Exercise details>
Begin at the line containing "Given: Click the 计算系数 button" and restate it and each line after it exactly, up to and including the last line below. Leave pictures out.
*** Opening Material for this exercise ***
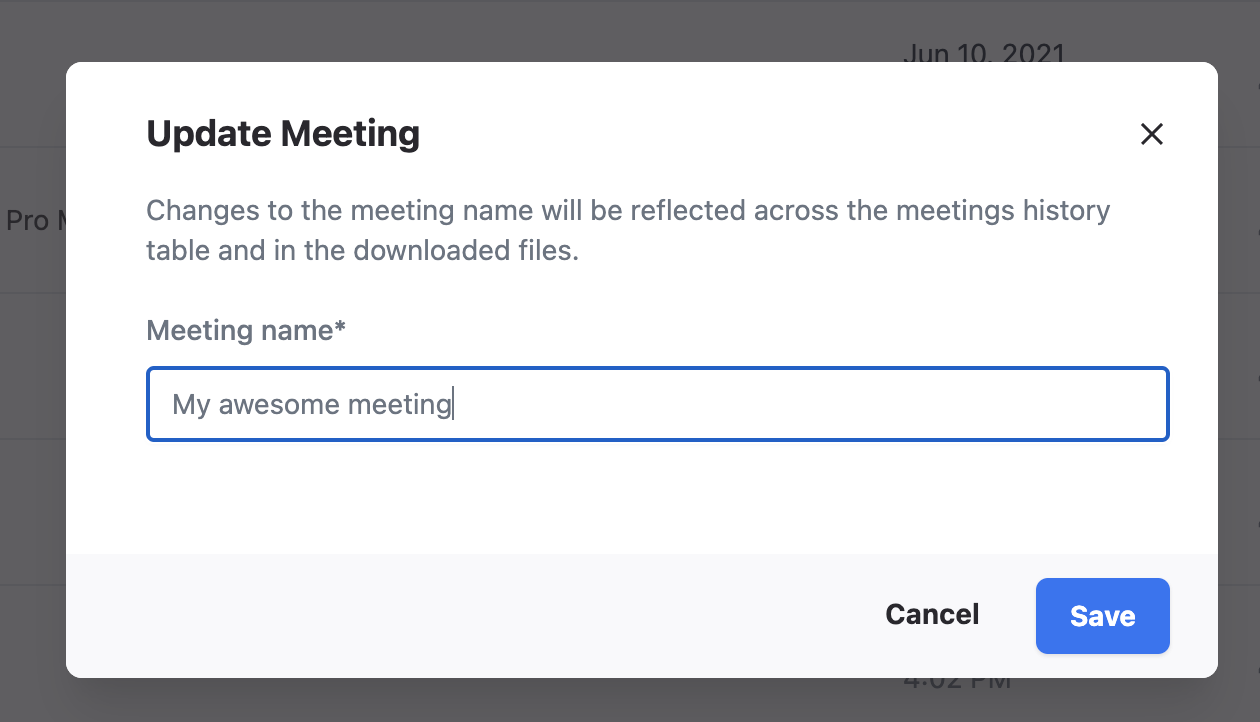1260x722 pixels.
Task: Click empty space right of text in name field
Action: point(800,404)
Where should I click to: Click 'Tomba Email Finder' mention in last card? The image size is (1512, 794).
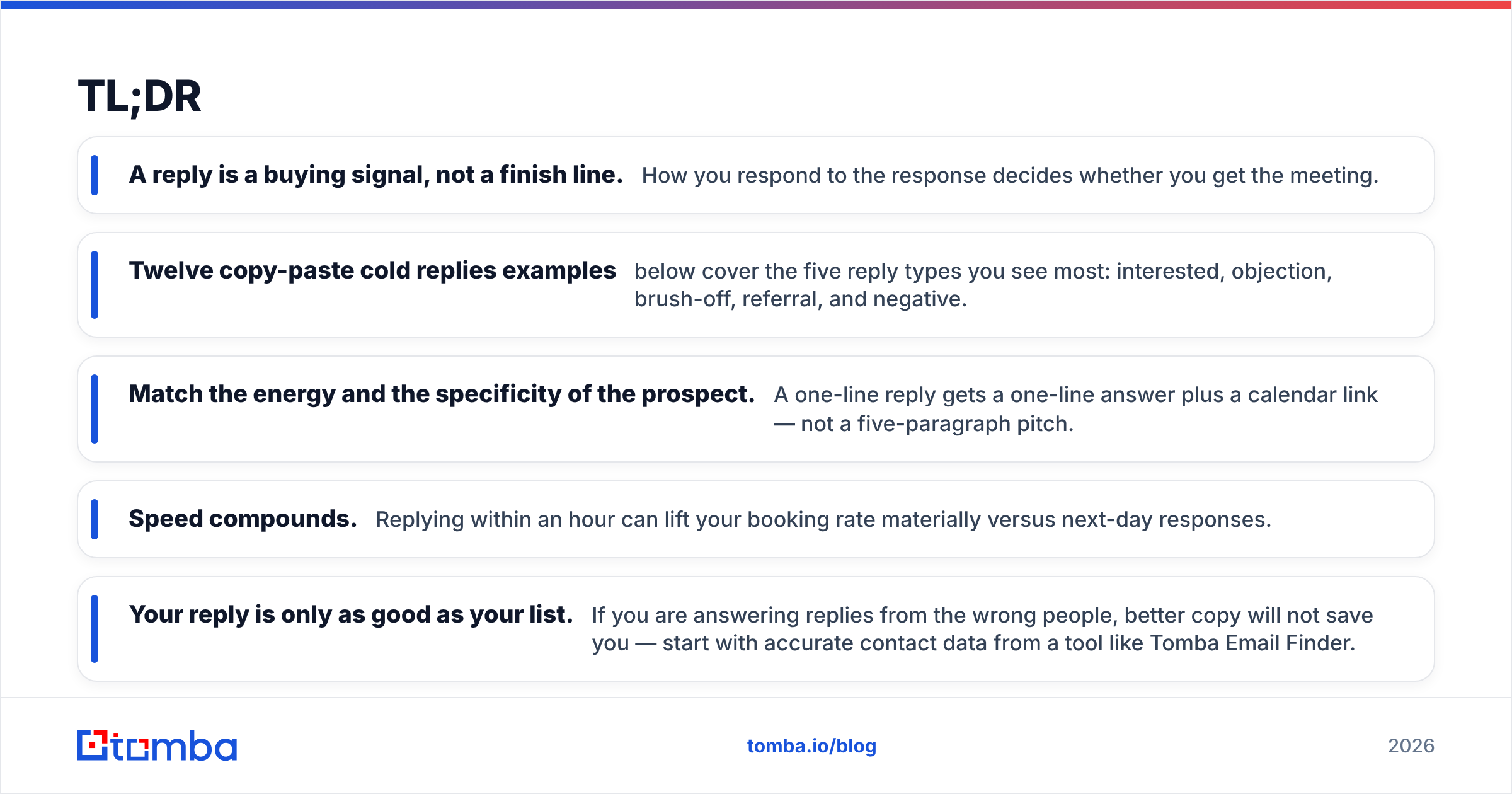[x=1252, y=643]
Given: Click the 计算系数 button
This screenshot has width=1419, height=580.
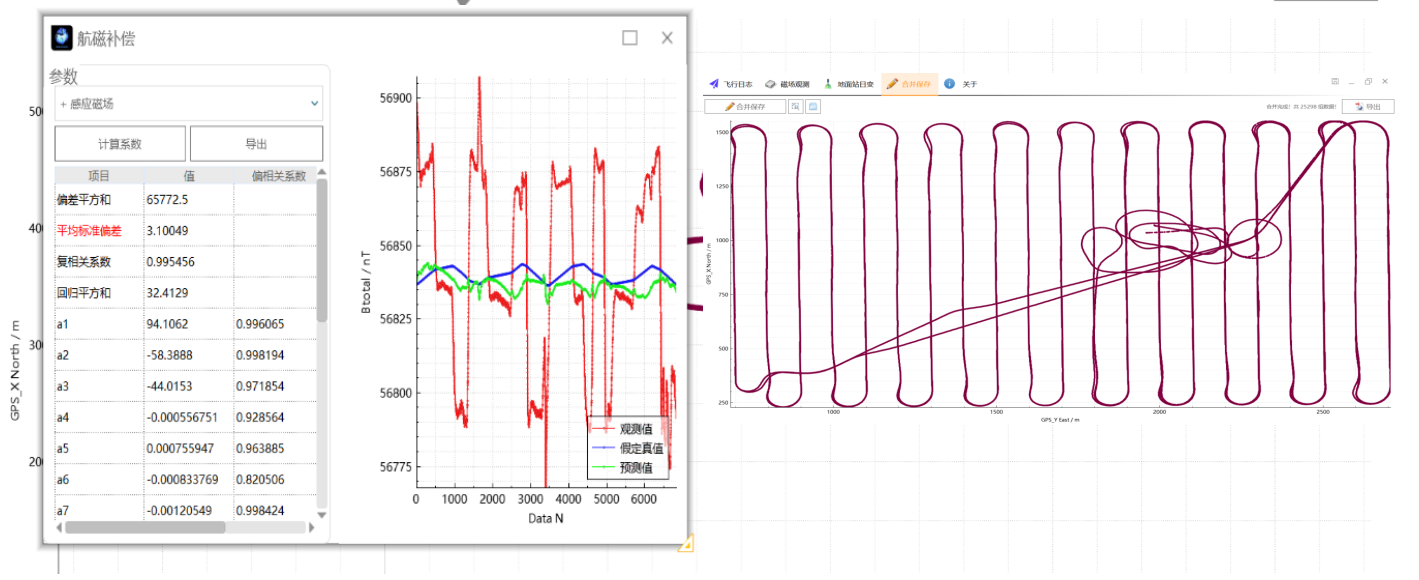Looking at the screenshot, I should point(120,144).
*** Closing Material for this exercise ***
Result of the exercise>
Given: Click the 计算系数 button
This screenshot has width=1419, height=580.
Looking at the screenshot, I should point(120,144).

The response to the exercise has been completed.